(WHAT IS NEEDED) Using the material below, print the line that contains "The height and", the line that contains "936x634 pixels.", and every line in between, exactly and nothing else.

(MATERIAL SUPPLIED)
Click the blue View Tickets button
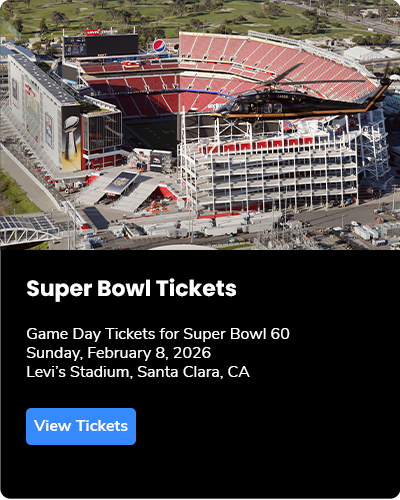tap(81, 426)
---
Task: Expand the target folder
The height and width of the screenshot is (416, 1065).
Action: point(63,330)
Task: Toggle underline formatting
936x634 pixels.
---
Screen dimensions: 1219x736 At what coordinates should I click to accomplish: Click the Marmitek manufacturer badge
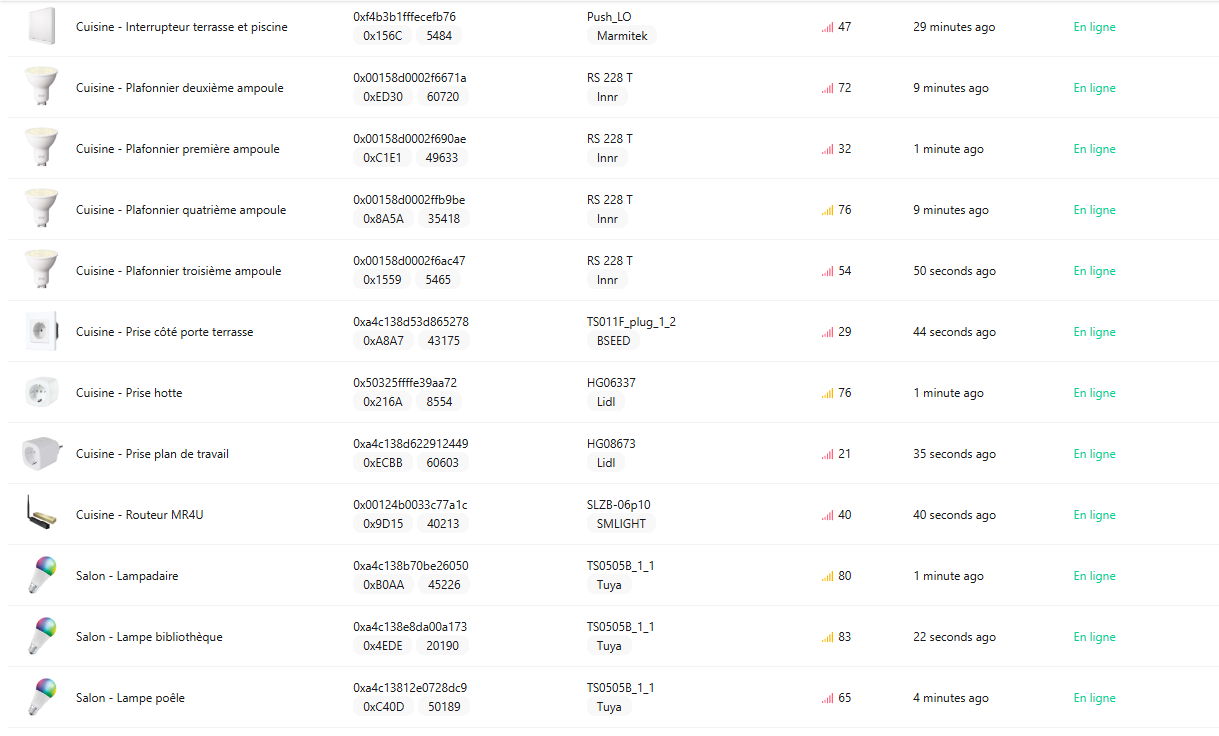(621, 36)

(TASK RESULT)
The height and width of the screenshot is (416, 1065).
Action: point(63,330)
Task: Toggle underline formatting
936x634 pixels.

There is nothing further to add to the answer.